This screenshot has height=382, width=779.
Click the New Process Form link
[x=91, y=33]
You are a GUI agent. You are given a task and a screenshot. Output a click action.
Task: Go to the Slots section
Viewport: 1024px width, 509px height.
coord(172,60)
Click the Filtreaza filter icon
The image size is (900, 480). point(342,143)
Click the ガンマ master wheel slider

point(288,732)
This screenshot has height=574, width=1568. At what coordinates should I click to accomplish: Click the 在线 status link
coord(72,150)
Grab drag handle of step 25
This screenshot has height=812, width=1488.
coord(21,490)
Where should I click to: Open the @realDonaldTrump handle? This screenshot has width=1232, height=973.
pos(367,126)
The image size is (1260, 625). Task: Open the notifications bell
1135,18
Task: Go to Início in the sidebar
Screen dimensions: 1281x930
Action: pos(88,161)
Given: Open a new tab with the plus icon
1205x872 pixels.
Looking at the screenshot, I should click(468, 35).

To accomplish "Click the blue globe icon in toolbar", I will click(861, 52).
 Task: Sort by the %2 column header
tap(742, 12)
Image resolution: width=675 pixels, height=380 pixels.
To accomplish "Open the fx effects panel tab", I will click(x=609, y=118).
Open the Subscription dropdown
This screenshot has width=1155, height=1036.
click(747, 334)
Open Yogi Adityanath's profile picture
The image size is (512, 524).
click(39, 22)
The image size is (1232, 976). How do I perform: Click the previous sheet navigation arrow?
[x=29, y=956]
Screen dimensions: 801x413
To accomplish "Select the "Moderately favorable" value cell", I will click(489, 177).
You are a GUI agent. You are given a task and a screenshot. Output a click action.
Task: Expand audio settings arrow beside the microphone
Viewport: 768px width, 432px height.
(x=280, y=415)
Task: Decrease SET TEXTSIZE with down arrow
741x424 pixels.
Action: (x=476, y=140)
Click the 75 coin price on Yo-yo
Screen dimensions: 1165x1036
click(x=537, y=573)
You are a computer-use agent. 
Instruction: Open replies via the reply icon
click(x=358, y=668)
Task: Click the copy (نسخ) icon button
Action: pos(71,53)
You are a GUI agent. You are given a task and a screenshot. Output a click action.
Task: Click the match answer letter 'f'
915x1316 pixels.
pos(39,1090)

..............................

- _Action item_
The job is to copy each line from the material above that holds the word "with".

- _Result for this task_
Given: Open a new tab with the plus icon
Task: Decrease SET TEXTSIZE with down arrow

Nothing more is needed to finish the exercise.